* **Data excerpts**

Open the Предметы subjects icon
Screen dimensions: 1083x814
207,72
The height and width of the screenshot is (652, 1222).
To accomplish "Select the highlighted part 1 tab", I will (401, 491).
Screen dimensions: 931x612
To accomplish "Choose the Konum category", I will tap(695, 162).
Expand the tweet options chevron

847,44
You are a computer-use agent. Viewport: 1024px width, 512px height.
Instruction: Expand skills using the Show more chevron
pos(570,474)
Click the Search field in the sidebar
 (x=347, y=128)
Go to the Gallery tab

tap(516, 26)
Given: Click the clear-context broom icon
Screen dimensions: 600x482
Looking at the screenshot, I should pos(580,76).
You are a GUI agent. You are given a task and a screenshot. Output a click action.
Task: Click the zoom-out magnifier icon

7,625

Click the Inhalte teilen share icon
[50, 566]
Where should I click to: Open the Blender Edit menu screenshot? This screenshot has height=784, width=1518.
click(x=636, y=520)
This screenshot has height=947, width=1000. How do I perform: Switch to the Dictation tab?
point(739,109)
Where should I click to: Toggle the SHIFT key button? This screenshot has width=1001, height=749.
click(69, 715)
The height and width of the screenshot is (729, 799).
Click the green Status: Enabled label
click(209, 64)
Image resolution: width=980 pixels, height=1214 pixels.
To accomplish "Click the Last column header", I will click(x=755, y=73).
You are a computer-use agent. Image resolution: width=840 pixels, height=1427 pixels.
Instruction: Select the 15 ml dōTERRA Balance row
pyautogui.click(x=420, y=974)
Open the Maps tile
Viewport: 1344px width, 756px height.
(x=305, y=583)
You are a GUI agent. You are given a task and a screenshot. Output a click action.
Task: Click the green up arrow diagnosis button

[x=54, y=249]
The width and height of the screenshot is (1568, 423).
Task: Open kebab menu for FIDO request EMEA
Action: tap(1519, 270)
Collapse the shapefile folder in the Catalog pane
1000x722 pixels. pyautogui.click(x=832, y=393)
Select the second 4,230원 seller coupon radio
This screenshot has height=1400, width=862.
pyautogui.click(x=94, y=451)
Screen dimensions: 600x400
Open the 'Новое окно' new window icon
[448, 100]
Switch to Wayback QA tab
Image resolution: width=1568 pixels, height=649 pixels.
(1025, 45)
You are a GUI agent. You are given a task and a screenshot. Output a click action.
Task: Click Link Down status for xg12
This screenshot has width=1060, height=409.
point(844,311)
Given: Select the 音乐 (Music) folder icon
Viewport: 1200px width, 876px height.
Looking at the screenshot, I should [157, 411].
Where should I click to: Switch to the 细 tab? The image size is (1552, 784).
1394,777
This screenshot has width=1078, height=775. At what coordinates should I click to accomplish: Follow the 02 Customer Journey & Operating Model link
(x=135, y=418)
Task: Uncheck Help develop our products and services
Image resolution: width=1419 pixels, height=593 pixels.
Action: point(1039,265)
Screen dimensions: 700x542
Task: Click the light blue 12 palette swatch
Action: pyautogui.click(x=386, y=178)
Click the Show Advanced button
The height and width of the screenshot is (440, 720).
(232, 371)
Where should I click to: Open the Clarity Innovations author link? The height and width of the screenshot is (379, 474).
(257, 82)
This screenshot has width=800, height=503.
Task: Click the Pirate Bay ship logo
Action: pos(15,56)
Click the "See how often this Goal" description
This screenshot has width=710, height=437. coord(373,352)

* **ASSIGNMENT**
Would you retype the lines of the data above, from the one holding "This screenshot has width=1078, height=775." through its final line, exactly and without adding any other line?

* **TASK ANSWER**
This screenshot has width=1078, height=775. At what coordinates should I click to accomplish: Follow the 02 Customer Journey & Operating Model link
(x=135, y=418)
Task: Uncheck Help develop our products and services
Image resolution: width=1419 pixels, height=593 pixels.
Action: point(1039,265)
Screen dimensions: 700x542
Task: Click the light blue 12 palette swatch
Action: pyautogui.click(x=386, y=178)
Click the Show Advanced button
The height and width of the screenshot is (440, 720).
(232, 371)
Where should I click to: Open the Clarity Innovations author link? The height and width of the screenshot is (379, 474).
(257, 82)
This screenshot has width=800, height=503.
Task: Click the Pirate Bay ship logo
Action: pos(15,56)
Click the "See how often this Goal" description
This screenshot has width=710, height=437. coord(373,352)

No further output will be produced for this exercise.